### What is needed
Beginning with the first line, please repeat the entries exactly and end on the line that contains "Focus the Søg".

### Provided data

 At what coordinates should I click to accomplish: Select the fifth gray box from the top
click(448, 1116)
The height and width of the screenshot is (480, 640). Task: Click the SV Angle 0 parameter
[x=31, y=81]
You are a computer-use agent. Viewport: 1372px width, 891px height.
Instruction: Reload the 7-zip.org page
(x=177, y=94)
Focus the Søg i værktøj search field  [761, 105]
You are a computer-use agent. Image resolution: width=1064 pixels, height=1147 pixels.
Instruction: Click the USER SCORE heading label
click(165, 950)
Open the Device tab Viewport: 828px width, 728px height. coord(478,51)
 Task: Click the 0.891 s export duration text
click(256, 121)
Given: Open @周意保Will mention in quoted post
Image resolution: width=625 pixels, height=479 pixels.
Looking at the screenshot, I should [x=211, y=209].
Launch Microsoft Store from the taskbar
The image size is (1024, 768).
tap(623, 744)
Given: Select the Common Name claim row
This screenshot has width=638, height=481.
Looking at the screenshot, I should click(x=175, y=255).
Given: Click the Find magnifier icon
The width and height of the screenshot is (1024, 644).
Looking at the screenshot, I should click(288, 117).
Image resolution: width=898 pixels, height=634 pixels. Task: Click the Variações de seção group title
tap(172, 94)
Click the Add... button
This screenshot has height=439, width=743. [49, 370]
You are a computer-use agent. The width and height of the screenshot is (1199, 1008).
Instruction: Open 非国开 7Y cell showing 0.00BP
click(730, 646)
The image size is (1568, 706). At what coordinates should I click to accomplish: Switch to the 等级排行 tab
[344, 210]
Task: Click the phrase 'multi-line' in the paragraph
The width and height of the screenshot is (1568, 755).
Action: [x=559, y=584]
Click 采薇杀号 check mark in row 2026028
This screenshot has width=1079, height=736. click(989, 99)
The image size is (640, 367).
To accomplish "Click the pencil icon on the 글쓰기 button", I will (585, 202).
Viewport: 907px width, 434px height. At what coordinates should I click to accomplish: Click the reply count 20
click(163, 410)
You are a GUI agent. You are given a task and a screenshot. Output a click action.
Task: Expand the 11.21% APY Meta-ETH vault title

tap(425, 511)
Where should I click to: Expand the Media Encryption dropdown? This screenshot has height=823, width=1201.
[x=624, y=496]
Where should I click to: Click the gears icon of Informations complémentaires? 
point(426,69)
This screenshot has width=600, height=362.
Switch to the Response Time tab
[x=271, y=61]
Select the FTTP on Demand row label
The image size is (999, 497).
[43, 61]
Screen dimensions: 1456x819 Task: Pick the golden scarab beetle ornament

### Solution below
 At what coordinates should I click to accomplish: Select the fifth gray box from the top
click(448, 1116)
The height and width of the screenshot is (480, 640). Task: Click the SV Angle 0 parameter
[x=31, y=81]
You are a computer-use agent. Viewport: 1372px width, 891px height.
Instruction: Reload the 7-zip.org page
(x=177, y=94)
Focus the Søg i værktøj search field  [761, 105]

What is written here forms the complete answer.